2. ____: Partition: Dismissal: Reinstatement: Stipulation. Upon the dismissal of a partition suit the court loses jurisdiction of the cause after the end of the term, and cannot at a subsequent term, of its own motion or upon the application of either party, without the consent of the other party, set aside the order of dismissal and reinstate the case on the docket. But where both parties, at a subsequent term, appear and stipulate and agree that the order of dismissal may be set aside and the cause reinstated, the court has jurisdiction to reinstate the case on the docket.

3. DISMISSAL: Reinstatement by Agreement: Jurisdiction. Where both parties, at a subsequent term after a cause has been dismissed, appear and by stipulation agree that the order of dismissal may be set aside and the cause reinstated upon the docket, the court acquires jurisdiction to restore the case to the docket. The effect of the stipulation is not to confer jurisdiction by agreement; but the reinstatement of the cause by the voluntary appearance and consent of both parties amounts to the institution of a new suit, and not a continuation of the suit dismissed.

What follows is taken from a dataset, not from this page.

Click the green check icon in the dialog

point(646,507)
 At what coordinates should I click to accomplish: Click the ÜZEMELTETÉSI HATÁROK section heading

4. ____: ____: Power of Attorney: Collateral Attack. An attorney cannot, without special authority, enter the appearance of his client at a subsequent term and agree to the reinstatement upon the docket of a case dismissed at a preceding term. But where the written stipulation filed shows that the attorney appeared and agreed to a reinstatement, the client cannot, in a collateral proceeding, show that the judgment thereafter rendered was void or voidable on the ground that the attorney had no authority to consent to the reinstatement and that the cause was reinstated upon the docket and the judgment rendered without his knowledge, appearance or the service of process upon him. His remedy, if the attorney had no such authority and those charges are true, is by a direct attack upon the judgment.

5. JUDGMENT: Unauthorized Appearance of Attorney: Collateral Attack. A domestic judgment cannot be collaterally attacked on the ground that it was rendered upon the unauthorized appearance of an attorney for the complaining party.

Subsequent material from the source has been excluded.